Passage.
────
A few years ago in Zimbabwe I met a young district planner showing me an important element in the capacity development process I hadn’t been fully aware of before. He called it ‘room for experimentation’. ‘Poor and vulnerable people have no or few possibilities to experiment something different and learn from it’, he said. It is not that peasants are not interested in change but they simply can’t afford it to fail.

Failure means hunger and misery. A micro-entrepreneur with a little saving at most has one chance to try something new. Failure means financial ruin. That is why poor peasants and micro-entrepreneurs are inclined to stick to what they have always done and that is a reason why they remain trapped in poverty. Peasants allocate their limited resources in – often quite sophisticated- risk reducing production strategies. They spread risks through a diversifying crops and animals and by distributing the production among small plots in the different parts of the valley and the mountains to reduce the risks of drought or inundation.

Even so, once in a while devastating events will eliminate entire crops and kill the cattle. It can take years for a herd to grow back to the old level and some families will remain structurally at a lower level of survival. Poor people can’t afford hiring professionals to help them out.


Peasants and micro-entrepreneurs need to test out ideas in practice. Without experimentation the capacity development cycle will remain incomplete. The same holds for starting consultants, advisors, researchers and politicians who need to build up real life experience to achieve a certain maturity of their practice.For people to engage in experimentation and learning they need to be free from the daily concern for survival. They need a kind of security net that stops them from falling off the cliff in case things go wrong: risks involved in the learning have to be made manageable.
────
Provided material.
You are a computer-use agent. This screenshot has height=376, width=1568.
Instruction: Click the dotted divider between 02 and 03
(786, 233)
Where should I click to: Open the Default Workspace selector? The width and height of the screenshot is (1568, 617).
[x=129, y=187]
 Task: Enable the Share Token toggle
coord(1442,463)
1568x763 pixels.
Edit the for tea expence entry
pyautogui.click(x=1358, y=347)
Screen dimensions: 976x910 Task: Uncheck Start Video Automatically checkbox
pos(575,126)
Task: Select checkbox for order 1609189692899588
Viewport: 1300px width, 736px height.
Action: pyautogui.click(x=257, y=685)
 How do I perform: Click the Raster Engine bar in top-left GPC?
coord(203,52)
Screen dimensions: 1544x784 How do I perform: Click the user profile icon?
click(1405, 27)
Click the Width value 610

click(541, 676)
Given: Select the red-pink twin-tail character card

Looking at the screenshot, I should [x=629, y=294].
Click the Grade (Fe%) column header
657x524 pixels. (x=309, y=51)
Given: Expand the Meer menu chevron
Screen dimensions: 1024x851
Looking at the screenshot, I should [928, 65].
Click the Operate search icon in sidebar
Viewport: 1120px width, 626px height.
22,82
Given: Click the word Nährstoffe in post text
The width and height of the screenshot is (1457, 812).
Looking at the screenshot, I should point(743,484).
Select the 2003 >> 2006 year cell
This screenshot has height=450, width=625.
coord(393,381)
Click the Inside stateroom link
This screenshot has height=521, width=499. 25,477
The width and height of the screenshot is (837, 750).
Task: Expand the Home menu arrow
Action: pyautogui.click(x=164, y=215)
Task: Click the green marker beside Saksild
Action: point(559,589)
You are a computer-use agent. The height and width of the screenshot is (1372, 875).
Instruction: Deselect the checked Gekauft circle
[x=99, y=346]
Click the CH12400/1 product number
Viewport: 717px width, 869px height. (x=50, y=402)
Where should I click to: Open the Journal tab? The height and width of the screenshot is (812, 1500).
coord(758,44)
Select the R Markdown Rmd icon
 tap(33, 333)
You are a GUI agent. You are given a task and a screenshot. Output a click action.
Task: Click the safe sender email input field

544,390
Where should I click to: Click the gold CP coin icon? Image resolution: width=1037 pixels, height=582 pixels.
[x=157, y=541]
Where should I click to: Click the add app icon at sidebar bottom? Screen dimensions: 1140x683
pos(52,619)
────
Your assignment.
Answer these from the passage on room for experimentation.
(a) What name did the young district planner in Zimbabwe give to the element of the capacity development process he pointed out?
(b) According to the passage, how many chances to try something new does a micro-entrepreneur with a little saving have at most?
(c) What does the passage say people need to be free from in order to engage in experimentation and learning?

Output of the exercise.
(a) ‘Room for experimentation’.
(b) One chance.
(c) The daily concern for survival.